* Data to use:
————

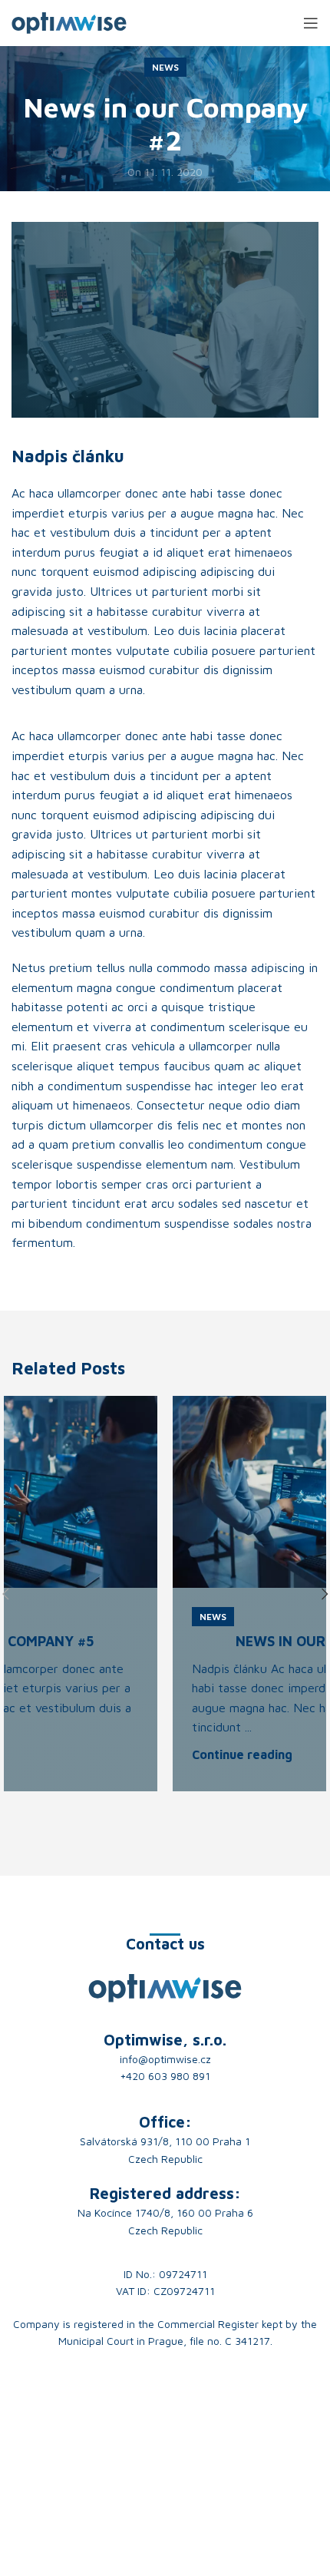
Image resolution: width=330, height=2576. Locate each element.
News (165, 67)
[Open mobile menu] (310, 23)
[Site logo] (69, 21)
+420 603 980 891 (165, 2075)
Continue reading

————

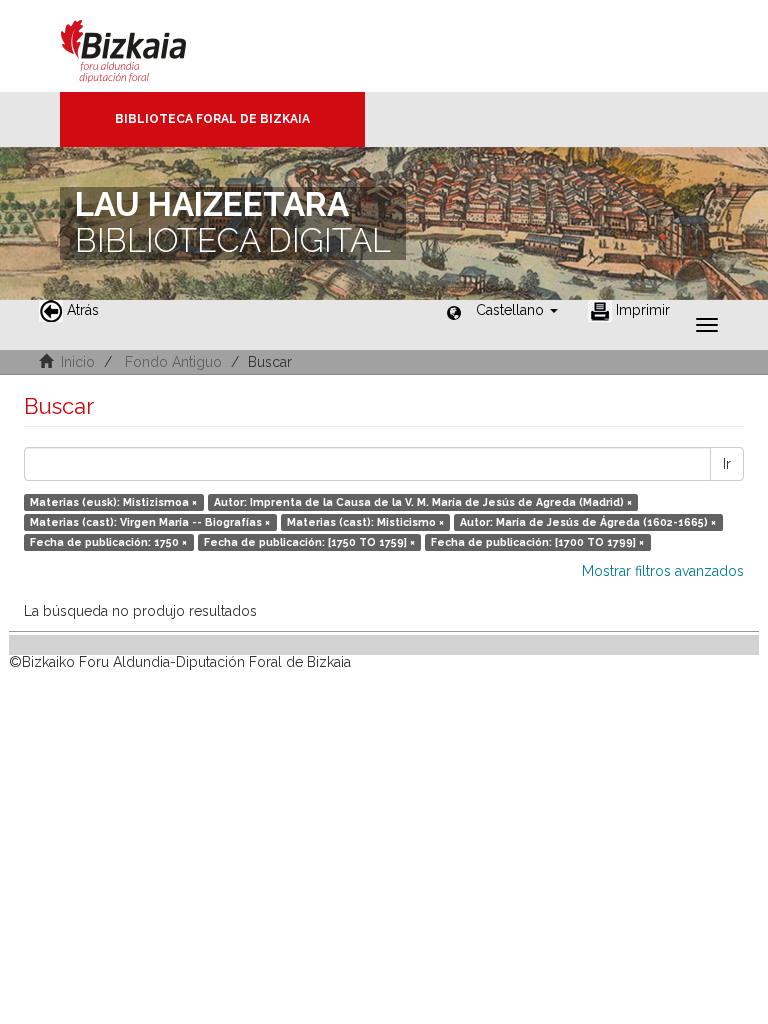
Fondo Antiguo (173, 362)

————

Can you reproduce, word for word, everything in the records above from the line containing "Image resolution: width=330, height=2576." down to the line containing "891 (165, 2075)", including both of those lines and nothing else?

Image resolution: width=330, height=2576. Locate each element.
News (165, 67)
[Open mobile menu] (310, 23)
[Site logo] (69, 21)
+420 603 980 891 (165, 2075)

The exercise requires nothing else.